Indonésia fica atrás de Tailândia, Vietnã e Singapura em alimentos processados
A Indonésia exportou US$ 6,25 bilhões em alimentos processados em 2025 e ficou na quarta posição entre os países da ASEAN citados pelo Ministério do Comércio. O governo pretende conectar produtores a compradores por meio de sua rede em 33 países.
Indonésia ocupa o quarto lugar entre exportadores citados da ASEAN
As exportações indonésias de alimentos processados alcançaram US$ 6,25 bilhões em 2025, ficando atrás de Tailândia, Vietnã e Singapura, segundo dados do Ministério do Comércio publicados pelo Kumparan. A Tailândia liderou a comparação com US$ 17,69 bilhões, seguida pelo Vietnã com US$ 8,89 bilhões e por Singapura com US$ 6,5 bilhões.
Os números colocam a Indonésia na quarta posição entre os exportadores da ASEAN citados pelo ministério.
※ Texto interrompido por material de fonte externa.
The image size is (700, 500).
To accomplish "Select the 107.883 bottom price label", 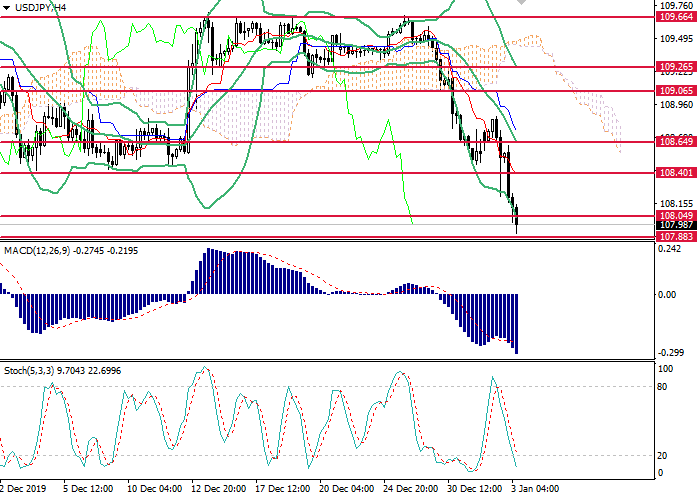I will [x=677, y=237].
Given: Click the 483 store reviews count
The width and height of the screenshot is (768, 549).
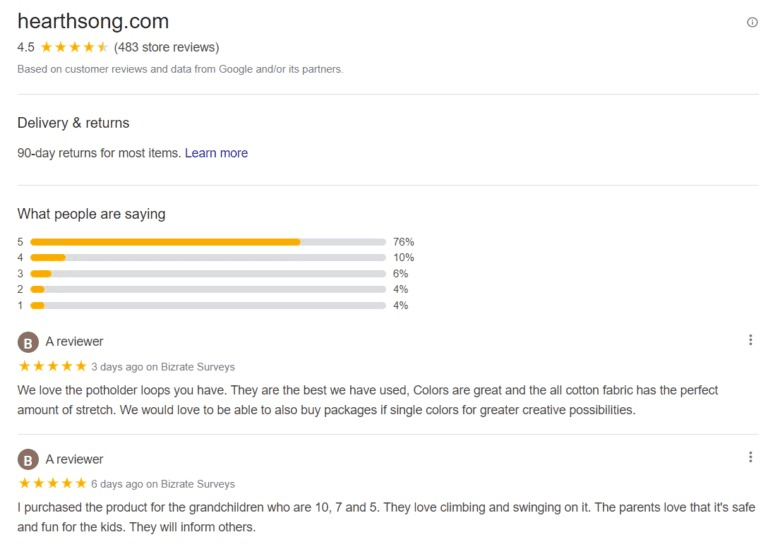Looking at the screenshot, I should (x=166, y=47).
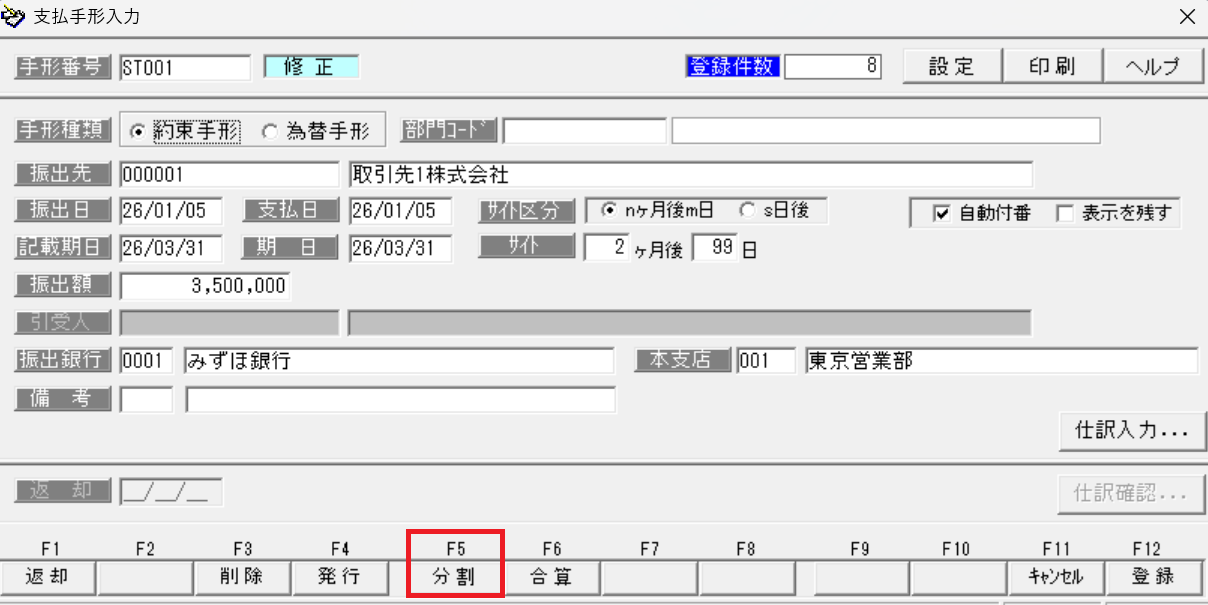Click the 支払手形入力 title bar application icon
The height and width of the screenshot is (605, 1208).
tap(13, 16)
Seus embarques ficaram US$ 11,44 bilhões abaixo dos tailandeses e US$ 2,64 bilhões abaixo dos vietnamitas. A diferença para Singapura foi menor, de US$ 250 milhões, indicando que um avanço relativamente modesto permitiria subir no ranking regional. Alcançar os dois líderes exigiria muito mais capacidade exportadora e presença comercial.
A vice-ministra do Comércio, Dyah Roro Esti, classificou a posição indonésia como estratégica, porque o país continua entre os cinco maiores exportadores de alimentos processados da ASEAN. O ministério, porém, quer que as empresas melhorem a qualidade e disputem mais ativamente os mercados externos, em vez de depender principalmente da demanda doméstica.
Grande mercado interno oferece escala, mas reduz pressão para exportar
A população de aproximadamente 290 milhões de habitantes oferece aos fabricantes de alimentos e bebidas um amplo mercado nacional. Essa demanda sustenta escala produtiva, desenvolvimento de produtos e investimento. Ao mesmo tempo, permite que empresas cresçam sem montar imediatamente as certificações, os canais de distribuição e as relações com compradores exigidos nas exportações.
Roro afirmou que o governo pretende atuar como ponte entre as instituições públicas e as empresas que desenvolvem produtos ou operam linhas de negócios alimentares. Durante o F&B Trade Forum, realizado na sede do Ministério do Comércio em Jacarta, ela defendeu a colaboração para criar um ambiente empresarial mais forte para as exportações de alimentos processados.
Para produtores e processadores, essa política coloca a qualidade no centro da expansão. Produtos concebidos para os consumidores indonésios podem precisar de adaptações às normas técnicas, às exigências de embalagem e às condições comerciais dos mercados externos. O ministério não anunciou nova meta de financiamento, cota de exportação ou cronograma de execução. A prioridade é transformar a capacidade produtiva interna em produtos competitivos internacionalmente.
Representantes comerciais buscarão compradores
O ministério incentiva as empresas a utilizarem a rede indonésia de representação comercial no exterior. Segundo Roro, ela atua em mais de 30 mercados e abrange 33 países, podendo fornecer informações comerciais e identificar compradores cujas necessidades correspondam aos produtos indonésios.
Uma cooperação mais estreita com os adidos comerciais pode ser especialmente útil para pequenos fabricantes sem equipes próprias de vendas internacionais. Informações sobre compradores podem reduzir o custo de testar novos mercados, mas as empresas ainda precisarão de qualidade constante, preços adequados e fornecimento confiável. A referência imediata da Indonésia são os US$ 6,5 bilhões de Singapura, enquanto a liderança tailandesa de US$ 17,69 bilhões mostra o desafio maior de ganhar escala regional. A eficácia do novo ambiente de apoio dependerá de os contatos gerarem pedidos recorrentes e elevarem os embarques acima dos atuais US$ 6,25 bilhões.